In fact, as I thought about it, I realized I was getting a bit aroused by the imagined images, so I turned my back to him, shielding the evidence, rinsed off and left without speaking other than to mention I was leaving, returning to my locker and dressing. On my way out, I turned down between the lockers and found him, finishing dressing.

"Eric, you seem down today. Care to grab a beer? Besides, you made me think I've earned one today!" I said to him.

"Sure - like I said, I'm done for the day, so why not?" he answered.

"Trader's?" I said, mentioning a watering hole just a block or so away.

"Sounds good - see you there in 15." he said, and I left, driving down to Trader's, a darkish dive that was pretty empty, on that Tuesday afternoon.

I grabbed a booth, ordered a local ale, and mentioned to the barmaid that there would be two of us shortly. Eric arrived and found me waving at him. He asked for an IPA, which I took to be a good sign.

We talked about nothing memorable and had our beer, then I ordered another round, except with shots, and told him Boiler Makers were a favorite of mine. He cheerfully downed his, while I sipped on mine. I was working up my nerve, not knowing just where this might lead, but I was determined to follow it - just this once. I managed to get him another round, and noticed that he started slurring his words just a bit. Somewhere along the line, an attractive woman who'd been sitting with some guy at another booth got up and walked past us on her way to the ladies room, I figured. I watched Eric as he watched her ass sashay past. That solved the hetero question for me, as I'd been wondering if he might be gay, being an in shape guy who worked with other guys mostly. Just to confirm, I remarked, "Nice movement there."

"You're right about that," he answered.

"But a guy like you must get plenty of company whenever you want, right?"

"Not lately, not lately . . . " he murmured, with a distinct tone of morose.

"Woman problems?" I asked.

"Yeah, you might say that," he said.

"Care to talk about it?" I pursued.

It was likely the alcohol, but I guess he'd had just enough to welcome a shoulder to vent on, and so he did. It turned out he'd been engaged, no date set, but all committed to her being his one and only, when she up and left him, and town, for another woman yet. Now, I could stomach a woman leaving me for a woman a lot easier than leaving me for a man, but I know some guys just don't see it that way. He was one. She'd left the month prior, and he'd hidden it well. But inside, he was crushed, and that had led to him doing the self-doubting thing, and that had led to his having been unable to perform just a couple of days earlier, with the only woman he'd tried it with since she'd left. To top it off, that woman apparently hadn't been particularly kind about the performance failure, so he was in that self-defeating spiral, and he'd let it get him way down.

He continued, that it had freaked him out so much, he'd applied for, and been accepted, to run the gym program in a big city in another state, starting in another several weeks. He was leaving our gym the following week to get all the moving and such things done. More money, better position, but most importantly, a chance to start over psychologically, to recapture his performance thing. Between all the things needing to get done with a move and a job change, no wonder he was tired, and with the woman thing on top of it, I really felt for him. After dumping all that on me, he stopped talking, abruptly.

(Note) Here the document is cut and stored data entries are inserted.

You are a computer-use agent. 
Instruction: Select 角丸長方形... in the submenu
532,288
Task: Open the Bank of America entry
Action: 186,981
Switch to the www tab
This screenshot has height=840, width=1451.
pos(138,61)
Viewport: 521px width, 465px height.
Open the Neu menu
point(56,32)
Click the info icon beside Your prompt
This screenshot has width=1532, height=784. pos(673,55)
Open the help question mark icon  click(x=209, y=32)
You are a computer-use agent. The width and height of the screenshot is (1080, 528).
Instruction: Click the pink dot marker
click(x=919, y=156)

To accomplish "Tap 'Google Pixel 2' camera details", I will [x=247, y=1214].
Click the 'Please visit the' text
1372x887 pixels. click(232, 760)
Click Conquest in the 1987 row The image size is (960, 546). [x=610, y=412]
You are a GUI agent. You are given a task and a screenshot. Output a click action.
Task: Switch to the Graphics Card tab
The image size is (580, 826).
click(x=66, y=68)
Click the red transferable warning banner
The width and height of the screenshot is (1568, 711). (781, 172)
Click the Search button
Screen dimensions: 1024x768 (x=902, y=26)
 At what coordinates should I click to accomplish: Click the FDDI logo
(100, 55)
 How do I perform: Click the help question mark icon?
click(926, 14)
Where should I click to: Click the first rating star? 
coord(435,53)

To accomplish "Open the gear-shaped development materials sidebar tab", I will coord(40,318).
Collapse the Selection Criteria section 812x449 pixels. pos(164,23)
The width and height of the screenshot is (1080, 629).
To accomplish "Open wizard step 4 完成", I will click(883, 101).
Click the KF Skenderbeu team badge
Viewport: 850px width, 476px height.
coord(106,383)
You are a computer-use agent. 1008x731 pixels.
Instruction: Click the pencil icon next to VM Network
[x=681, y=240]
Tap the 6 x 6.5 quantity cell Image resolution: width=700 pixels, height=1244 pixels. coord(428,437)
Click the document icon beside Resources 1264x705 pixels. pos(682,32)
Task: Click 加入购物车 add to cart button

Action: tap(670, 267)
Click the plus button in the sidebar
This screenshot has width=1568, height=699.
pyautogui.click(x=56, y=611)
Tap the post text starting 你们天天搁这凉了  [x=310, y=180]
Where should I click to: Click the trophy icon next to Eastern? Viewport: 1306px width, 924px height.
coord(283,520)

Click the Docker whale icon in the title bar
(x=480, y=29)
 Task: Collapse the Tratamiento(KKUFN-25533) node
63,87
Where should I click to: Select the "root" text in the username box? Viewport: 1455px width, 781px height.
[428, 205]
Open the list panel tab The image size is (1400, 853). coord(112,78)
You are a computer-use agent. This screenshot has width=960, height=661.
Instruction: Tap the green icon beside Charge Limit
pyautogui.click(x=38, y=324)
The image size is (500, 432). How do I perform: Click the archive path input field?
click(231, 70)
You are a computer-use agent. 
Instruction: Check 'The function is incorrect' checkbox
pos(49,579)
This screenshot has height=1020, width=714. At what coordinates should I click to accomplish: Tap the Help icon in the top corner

I was thinking that here was a perfect solution for us both. He thought Phyllis was hot. She owed me this once thing. If they actually got together, she could be therapy for him - I couldn't imagine a hetero guy not getting it up for her if she wanted it - now that might have been awfully presumptuous on my part, but maybe with some aid from hops and corn, it made sense to me at the time. Plus, he could be just right for her - all muscles and shoulders and yeah, as I knew but she didn't yet, a memorable package.